(Source data)

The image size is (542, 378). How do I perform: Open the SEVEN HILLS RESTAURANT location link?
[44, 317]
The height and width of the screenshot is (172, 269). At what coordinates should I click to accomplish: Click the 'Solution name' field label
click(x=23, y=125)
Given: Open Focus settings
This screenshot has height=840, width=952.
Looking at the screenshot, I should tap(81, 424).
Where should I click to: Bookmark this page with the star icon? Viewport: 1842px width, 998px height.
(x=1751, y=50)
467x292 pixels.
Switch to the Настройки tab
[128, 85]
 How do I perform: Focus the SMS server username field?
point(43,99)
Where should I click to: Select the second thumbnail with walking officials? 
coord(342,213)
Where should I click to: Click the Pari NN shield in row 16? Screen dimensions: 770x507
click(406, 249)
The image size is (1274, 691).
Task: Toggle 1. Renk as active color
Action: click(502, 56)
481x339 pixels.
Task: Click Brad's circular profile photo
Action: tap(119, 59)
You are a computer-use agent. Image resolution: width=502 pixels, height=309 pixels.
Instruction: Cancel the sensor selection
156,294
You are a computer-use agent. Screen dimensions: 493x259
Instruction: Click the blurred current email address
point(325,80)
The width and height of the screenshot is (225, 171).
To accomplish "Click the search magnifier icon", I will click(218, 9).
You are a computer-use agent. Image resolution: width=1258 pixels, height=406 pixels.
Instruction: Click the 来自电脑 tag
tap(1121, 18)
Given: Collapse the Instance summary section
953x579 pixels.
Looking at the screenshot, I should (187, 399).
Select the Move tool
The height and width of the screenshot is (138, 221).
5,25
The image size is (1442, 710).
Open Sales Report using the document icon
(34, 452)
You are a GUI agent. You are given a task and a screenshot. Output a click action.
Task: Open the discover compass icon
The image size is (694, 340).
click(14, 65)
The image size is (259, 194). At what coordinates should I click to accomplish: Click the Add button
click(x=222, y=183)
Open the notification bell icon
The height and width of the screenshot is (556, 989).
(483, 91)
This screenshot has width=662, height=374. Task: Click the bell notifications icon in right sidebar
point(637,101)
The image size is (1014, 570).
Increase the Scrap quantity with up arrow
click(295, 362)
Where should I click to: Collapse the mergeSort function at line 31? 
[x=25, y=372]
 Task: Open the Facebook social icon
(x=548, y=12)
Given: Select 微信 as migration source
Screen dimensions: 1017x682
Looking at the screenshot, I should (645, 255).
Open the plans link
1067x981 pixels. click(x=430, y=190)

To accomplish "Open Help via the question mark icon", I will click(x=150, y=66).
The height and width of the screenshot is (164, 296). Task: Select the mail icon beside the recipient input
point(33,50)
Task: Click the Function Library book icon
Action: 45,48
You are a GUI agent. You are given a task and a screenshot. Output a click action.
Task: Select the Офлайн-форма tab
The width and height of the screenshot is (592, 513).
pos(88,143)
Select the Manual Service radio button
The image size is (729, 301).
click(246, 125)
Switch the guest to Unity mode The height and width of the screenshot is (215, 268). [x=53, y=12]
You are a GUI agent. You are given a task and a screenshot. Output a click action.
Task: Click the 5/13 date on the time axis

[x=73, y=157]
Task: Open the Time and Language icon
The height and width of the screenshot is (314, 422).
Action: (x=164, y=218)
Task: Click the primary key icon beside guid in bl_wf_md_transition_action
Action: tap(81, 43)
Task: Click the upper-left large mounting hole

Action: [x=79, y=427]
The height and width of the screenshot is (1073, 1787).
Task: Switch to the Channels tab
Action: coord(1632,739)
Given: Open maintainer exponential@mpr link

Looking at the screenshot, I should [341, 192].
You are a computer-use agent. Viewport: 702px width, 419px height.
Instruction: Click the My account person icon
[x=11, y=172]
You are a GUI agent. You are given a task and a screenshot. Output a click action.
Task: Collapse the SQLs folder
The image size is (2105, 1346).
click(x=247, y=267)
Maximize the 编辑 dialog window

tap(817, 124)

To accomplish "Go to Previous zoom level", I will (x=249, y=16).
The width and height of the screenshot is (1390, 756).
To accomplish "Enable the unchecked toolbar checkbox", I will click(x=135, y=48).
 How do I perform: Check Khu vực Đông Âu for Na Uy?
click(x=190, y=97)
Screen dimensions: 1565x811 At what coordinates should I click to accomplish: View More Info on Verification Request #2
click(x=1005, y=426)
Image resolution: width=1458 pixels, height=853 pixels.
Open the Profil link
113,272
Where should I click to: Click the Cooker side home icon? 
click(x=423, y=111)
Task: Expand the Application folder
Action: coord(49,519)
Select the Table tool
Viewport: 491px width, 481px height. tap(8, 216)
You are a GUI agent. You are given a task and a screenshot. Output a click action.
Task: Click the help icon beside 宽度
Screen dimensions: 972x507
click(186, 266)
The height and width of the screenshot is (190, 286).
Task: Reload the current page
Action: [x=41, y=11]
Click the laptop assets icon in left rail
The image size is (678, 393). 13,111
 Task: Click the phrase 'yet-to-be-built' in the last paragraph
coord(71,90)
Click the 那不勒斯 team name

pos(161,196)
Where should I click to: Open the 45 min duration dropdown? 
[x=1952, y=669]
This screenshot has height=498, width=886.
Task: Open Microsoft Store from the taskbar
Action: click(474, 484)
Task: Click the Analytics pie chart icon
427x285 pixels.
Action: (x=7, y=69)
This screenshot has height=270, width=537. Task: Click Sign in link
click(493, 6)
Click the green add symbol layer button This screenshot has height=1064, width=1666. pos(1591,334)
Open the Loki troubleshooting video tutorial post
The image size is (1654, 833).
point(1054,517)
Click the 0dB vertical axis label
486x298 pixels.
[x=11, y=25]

# TASK
Copy out every line of the records above word for word.

# FINAL RESULT
The image size is (542, 378). How do I perform: Open the SEVEN HILLS RESTAURANT location link?
[44, 317]
The height and width of the screenshot is (172, 269). At what coordinates should I click to accomplish: Click the 'Solution name' field label
click(x=23, y=125)
Given: Open Focus settings
This screenshot has height=840, width=952.
Looking at the screenshot, I should tap(81, 424).
Where should I click to: Bookmark this page with the star icon? Viewport: 1842px width, 998px height.
(x=1751, y=50)
467x292 pixels.
Switch to the Настройки tab
[128, 85]
 How do I perform: Focus the SMS server username field?
point(43,99)
Where should I click to: Select the second thumbnail with walking officials? 
coord(342,213)
Where should I click to: Click the Pari NN shield in row 16? Screen dimensions: 770x507
click(406, 249)
The image size is (1274, 691).
Task: Toggle 1. Renk as active color
Action: click(502, 56)
481x339 pixels.
Task: Click Brad's circular profile photo
Action: tap(119, 59)
You are a computer-use agent. Image resolution: width=502 pixels, height=309 pixels.
Instruction: Cancel the sensor selection
156,294
You are a computer-use agent. Screen dimensions: 493x259
Instruction: Click the blurred current email address
point(325,80)
The width and height of the screenshot is (225, 171).
To accomplish "Click the search magnifier icon", I will click(218, 9).
You are a computer-use agent. Image resolution: width=1258 pixels, height=406 pixels.
Instruction: Click the 来自电脑 tag
tap(1121, 18)
Given: Collapse the Instance summary section
953x579 pixels.
Looking at the screenshot, I should (187, 399).
Select the Move tool
The height and width of the screenshot is (138, 221).
5,25
The image size is (1442, 710).
Open Sales Report using the document icon
(34, 452)
You are a GUI agent. You are given a task and a screenshot. Output a click action.
Task: Open the discover compass icon
The image size is (694, 340).
click(14, 65)
The image size is (259, 194). At what coordinates should I click to accomplish: Click the Add button
click(x=222, y=183)
Open the notification bell icon
The height and width of the screenshot is (556, 989).
(483, 91)
This screenshot has width=662, height=374. Task: Click the bell notifications icon in right sidebar
point(637,101)
The image size is (1014, 570).
Increase the Scrap quantity with up arrow
click(295, 362)
Where should I click to: Collapse the mergeSort function at line 31? 
[x=25, y=372]
 Task: Open the Facebook social icon
(x=548, y=12)
Given: Select 微信 as migration source
Screen dimensions: 1017x682
Looking at the screenshot, I should (645, 255).
Open the plans link
1067x981 pixels. click(x=430, y=190)

To accomplish "Open Help via the question mark icon", I will click(x=150, y=66).
The height and width of the screenshot is (164, 296). Task: Select the mail icon beside the recipient input
point(33,50)
Task: Click the Function Library book icon
Action: 45,48
You are a GUI agent. You are given a task and a screenshot. Output a click action.
Task: Select the Офлайн-форма tab
The width and height of the screenshot is (592, 513).
pos(88,143)
Select the Manual Service radio button
The image size is (729, 301).
click(246, 125)
Switch the guest to Unity mode The height and width of the screenshot is (215, 268). [x=53, y=12]
You are a GUI agent. You are given a task and a screenshot. Output a click action.
Task: Click the 5/13 date on the time axis

[x=73, y=157]
Task: Open the Time and Language icon
The height and width of the screenshot is (314, 422).
Action: (x=164, y=218)
Task: Click the primary key icon beside guid in bl_wf_md_transition_action
Action: tap(81, 43)
Task: Click the upper-left large mounting hole

Action: [x=79, y=427]
The height and width of the screenshot is (1073, 1787).
Task: Switch to the Channels tab
Action: coord(1632,739)
Given: Open maintainer exponential@mpr link

Looking at the screenshot, I should [341, 192].
You are a computer-use agent. Viewport: 702px width, 419px height.
Instruction: Click the My account person icon
[x=11, y=172]
You are a GUI agent. You are given a task and a screenshot. Output a click action.
Task: Collapse the SQLs folder
The image size is (2105, 1346).
click(x=247, y=267)
Maximize the 编辑 dialog window

tap(817, 124)

To accomplish "Go to Previous zoom level", I will (x=249, y=16).
The width and height of the screenshot is (1390, 756).
To accomplish "Enable the unchecked toolbar checkbox", I will click(x=135, y=48).
 How do I perform: Check Khu vực Đông Âu for Na Uy?
click(x=190, y=97)
Screen dimensions: 1565x811 At what coordinates should I click to accomplish: View More Info on Verification Request #2
click(x=1005, y=426)
Image resolution: width=1458 pixels, height=853 pixels.
Open the Profil link
113,272
Where should I click to: Click the Cooker side home icon? 
click(x=423, y=111)
Task: Expand the Application folder
Action: coord(49,519)
Select the Table tool
Viewport: 491px width, 481px height. tap(8, 216)
You are a GUI agent. You are given a task and a screenshot. Output a click action.
Task: Click the help icon beside 宽度
Screen dimensions: 972x507
click(186, 266)
The height and width of the screenshot is (190, 286).
Task: Reload the current page
Action: [x=41, y=11]
Click the laptop assets icon in left rail
The image size is (678, 393). 13,111
 Task: Click the phrase 'yet-to-be-built' in the last paragraph
coord(71,90)
Click the 那不勒斯 team name

pos(161,196)
Where should I click to: Open the 45 min duration dropdown? 
[x=1952, y=669]
This screenshot has height=498, width=886.
Task: Open Microsoft Store from the taskbar
Action: click(474, 484)
Task: Click the Analytics pie chart icon
427x285 pixels.
Action: (x=7, y=69)
This screenshot has height=270, width=537. Task: Click Sign in link
click(493, 6)
Click the green add symbol layer button This screenshot has height=1064, width=1666. pos(1591,334)
Open the Loki troubleshooting video tutorial post
The image size is (1654, 833).
point(1054,517)
Click the 0dB vertical axis label
486x298 pixels.
[x=11, y=25]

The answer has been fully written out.